## What you should do
For each line below that contains the word "pixels", make a copy.

Stored items:
((

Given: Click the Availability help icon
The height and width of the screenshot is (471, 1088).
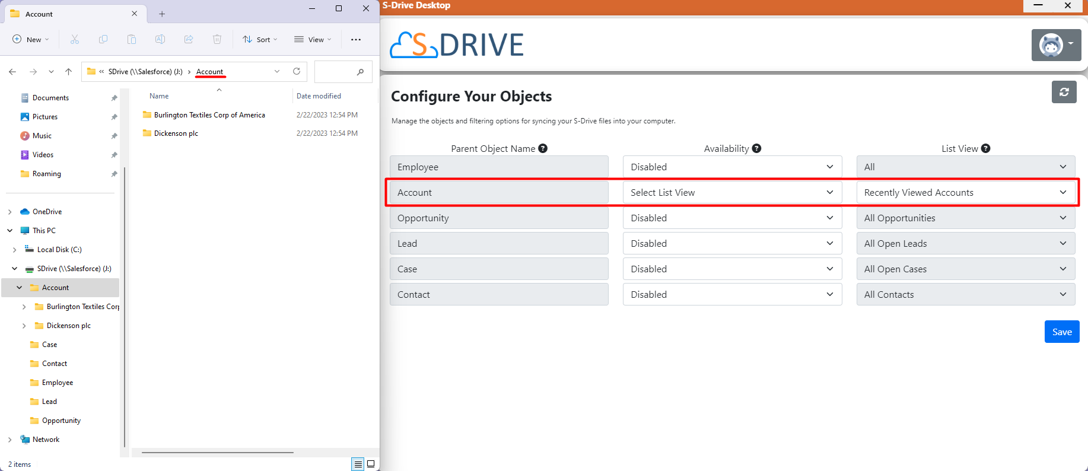Looking at the screenshot, I should pyautogui.click(x=756, y=148).
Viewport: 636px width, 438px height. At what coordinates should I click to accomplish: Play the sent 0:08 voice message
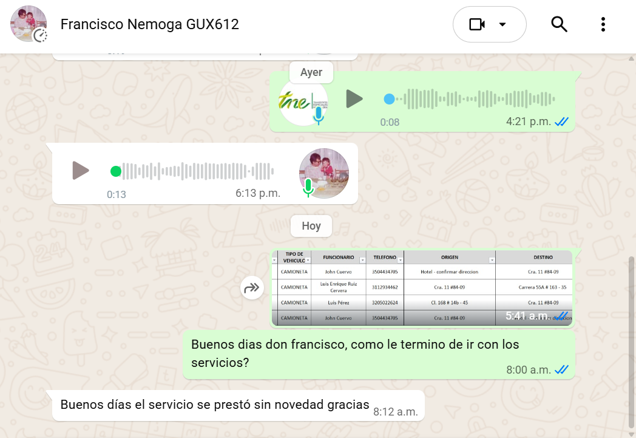(x=354, y=99)
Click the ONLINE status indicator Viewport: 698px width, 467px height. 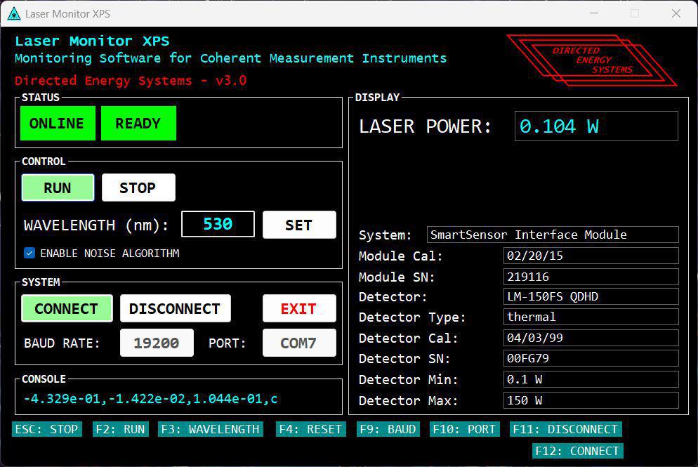pyautogui.click(x=57, y=124)
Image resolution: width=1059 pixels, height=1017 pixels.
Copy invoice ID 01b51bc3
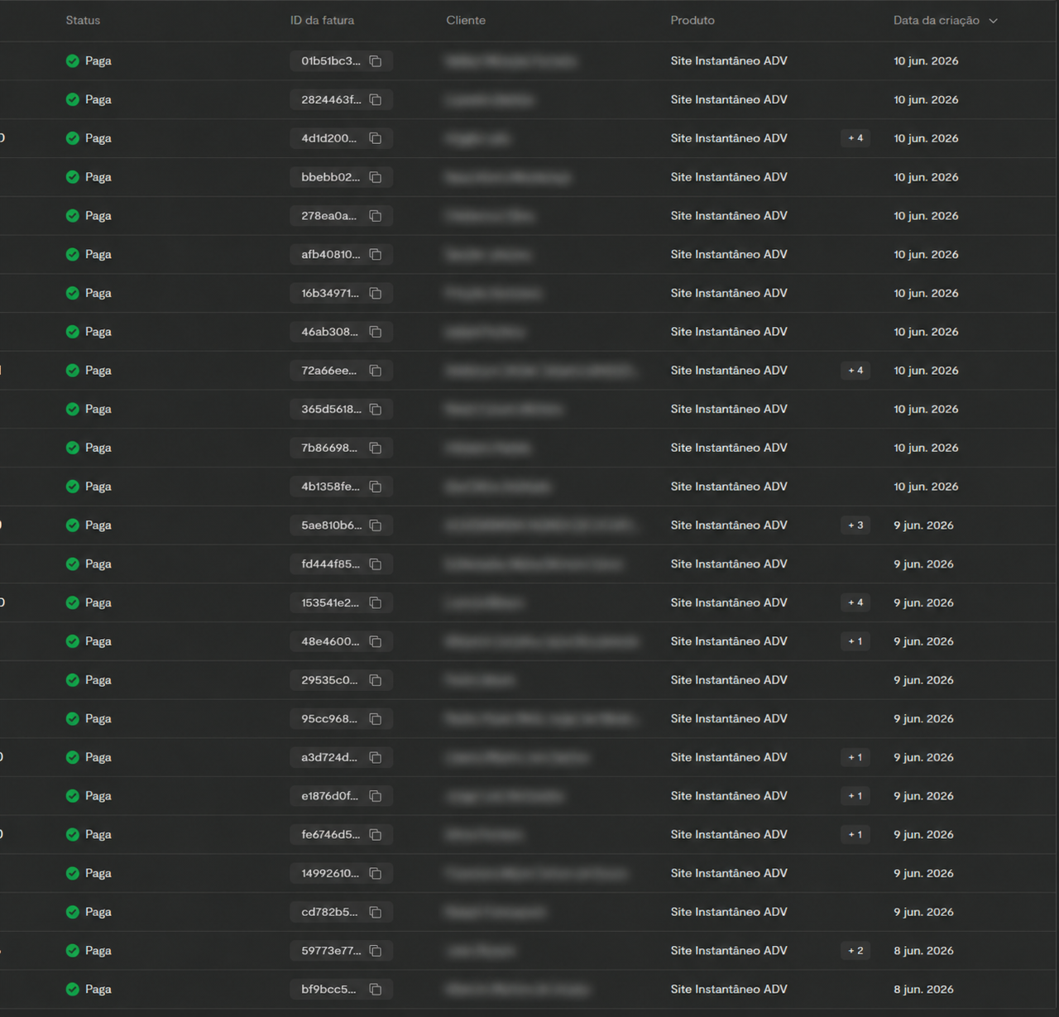tap(376, 61)
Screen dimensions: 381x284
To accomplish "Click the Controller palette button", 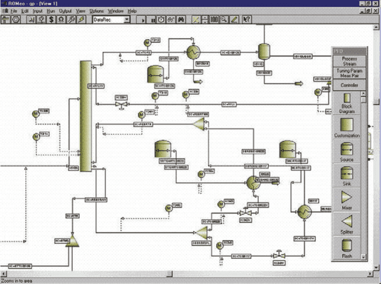I will pos(349,86).
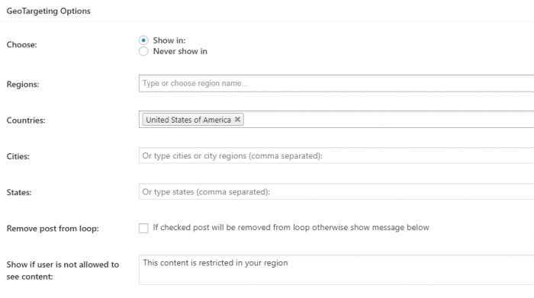The height and width of the screenshot is (298, 534).
Task: Open the Regions name chooser field
Action: pos(336,83)
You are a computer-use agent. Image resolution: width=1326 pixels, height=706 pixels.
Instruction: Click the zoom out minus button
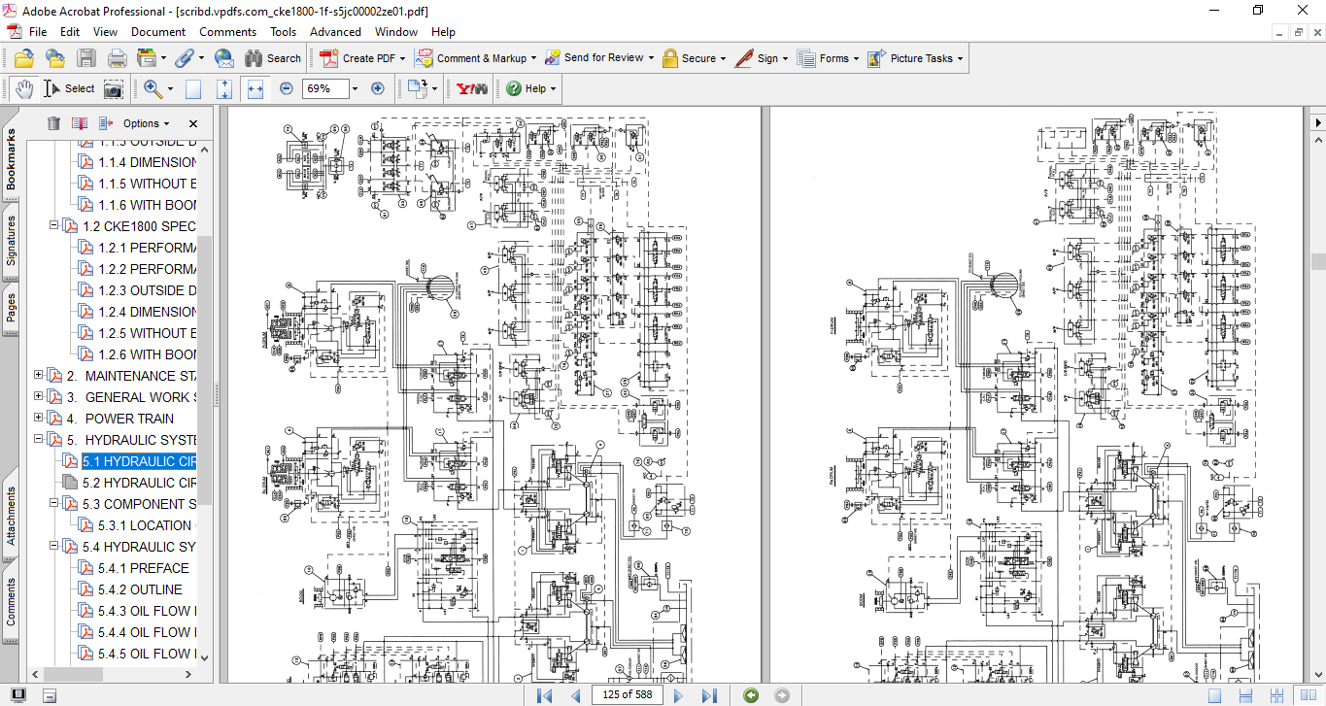(x=286, y=88)
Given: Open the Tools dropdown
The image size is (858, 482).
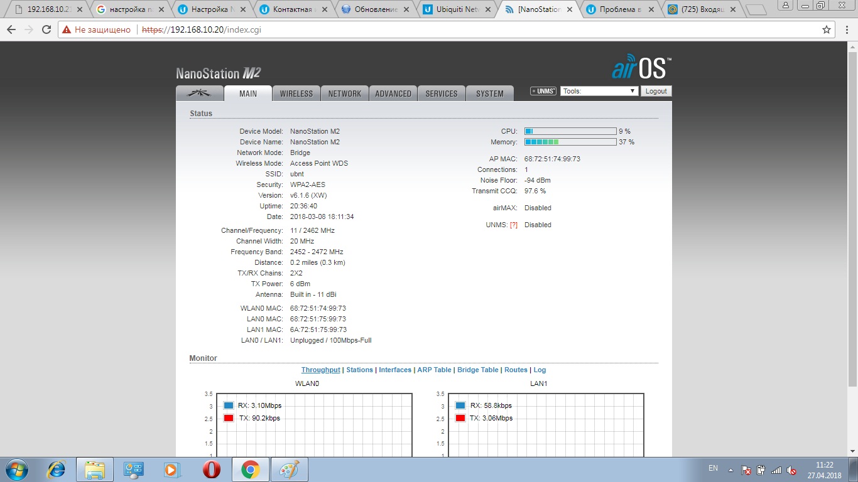Looking at the screenshot, I should [599, 91].
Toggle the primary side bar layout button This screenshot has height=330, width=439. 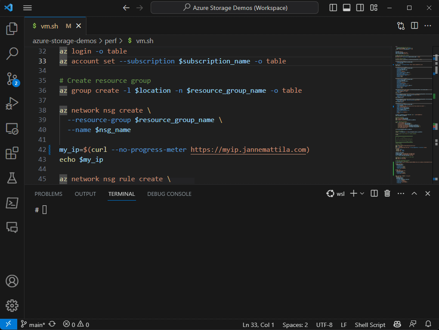click(x=333, y=8)
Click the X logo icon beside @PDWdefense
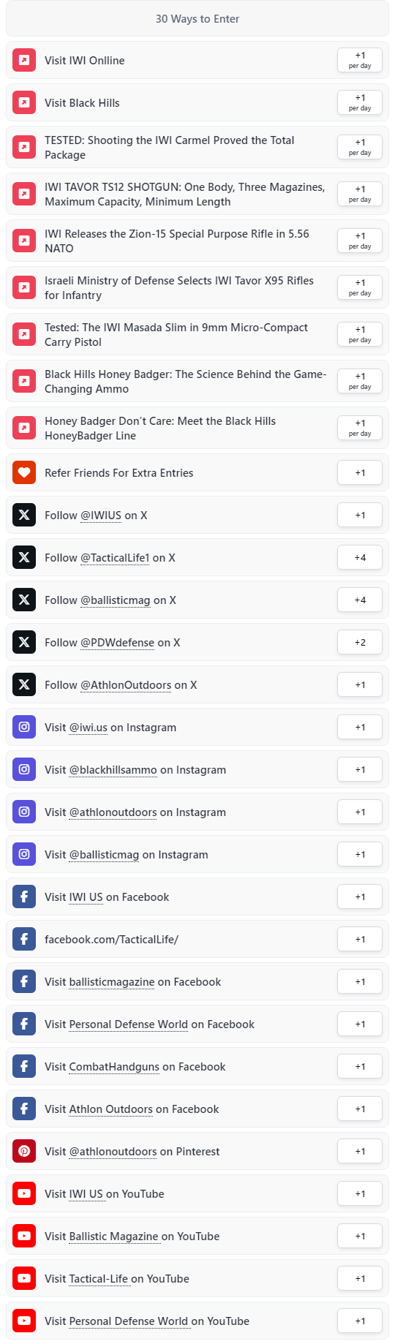This screenshot has width=395, height=1344. click(x=24, y=642)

))

## Answer section
Image resolution: width=1059 pixels, height=1017 pixels.
You are a computer-use agent. Image resolution: width=1326 pixels, height=706 pixels.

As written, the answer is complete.